Gender quota at Utrecht University
UPP has, since its founding, always supported inclusivity and diversity, such as gender diversity. Recently, UPP’s Lieke Schrijvers and Ashley van Driel of UUinActie came together to write a note proposing a gender quota for Utrecht University to the Executive Board. The proposal was supported by a vast majority of the council (22 out of 24) and has started a discussion within the Council, the Board, and online. You can read the full proposal here.
Although there has been increased attention for the representation by and of women, not every part of our academic community has an equal balance in gender. Currently, about 30% of associate professors are women, and this is an average of the whole university.
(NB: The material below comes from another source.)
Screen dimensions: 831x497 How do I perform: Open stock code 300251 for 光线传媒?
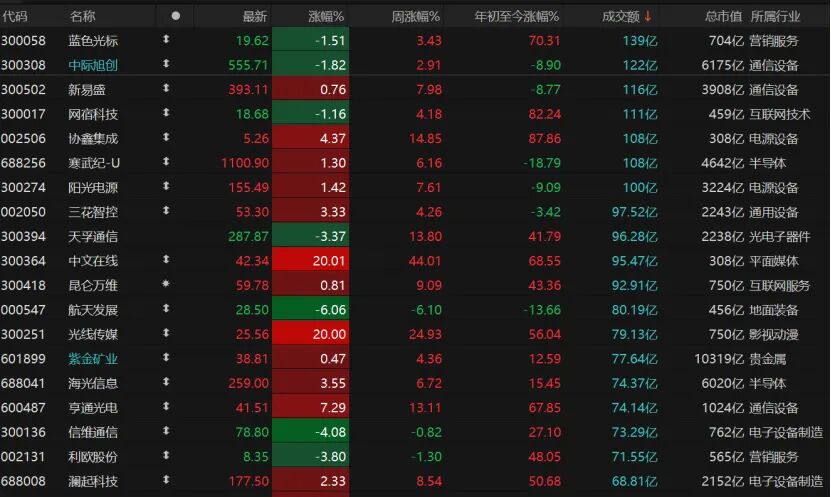22,334
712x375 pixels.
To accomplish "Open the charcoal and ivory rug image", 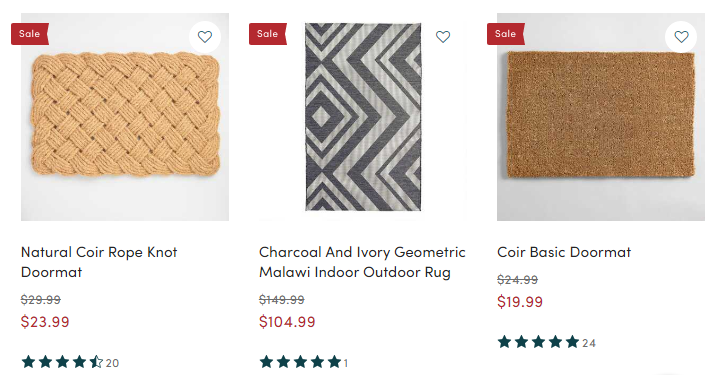I will [x=363, y=117].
Whereas some faculties have better numbers, others stay alarmingly behind. Target numbes are just that: Targets, without consequences, and dependent on the goodwill of leadership. Even with the target numbers, things are moving too slow, and in the current pace we’ll only reach equality in 2042. Furthermore, only looking at women in top positions is not enough, it is about time to fix the ‘leaky pipeline’, where the percentage of women decreases drastically along the academic career ladder.
This is why we propose a gender quota for Utrecht University, by which 40 per cent of all employees (measured in fts) should be a woman by 2030; in all academic and non-academic staff categories; and in each faculty (or management). Faculties will have five years, until 2025, to improve their numbers, and only with a negative prognosis for 2030, sanctions will follow.
A gender quota, as part of a broader culture shift in Utrecht University, is an proven effective means to ensure large improvements in the area of representation, genderequality in top positions, and to fix the ‘leaking pipeline’. We also argue that this is a better, and much needed, step than the installment of target numbers. First we would like to emphasise that a mere quota will not provide a full solution, the work environment desperately longs for a change in culture. We need an environment where everyone has equal opportunity; where recognition and appreciation are the central features of leadership; and where junior researchers and teachers find themselves represented by their employers. But, as has been shown, a work environment does not change by itself. That is why a gender quota is a necessary instrument, but not as an aim on its own. Introducing a quota has a dual aim. On short term, it corrects the unequal situation. At the same time, it is also the most effective way to ensure durable change to the status quo within the academic community and culture. We emphasise that the work of, amongst others, the Taskforce Diversity and Inclusion, and the Genderhub, continues to help with issues of social safety. However, without a powerful incentive to actually higher more women in a variety of positions, it will most likely take years before equality is achieved.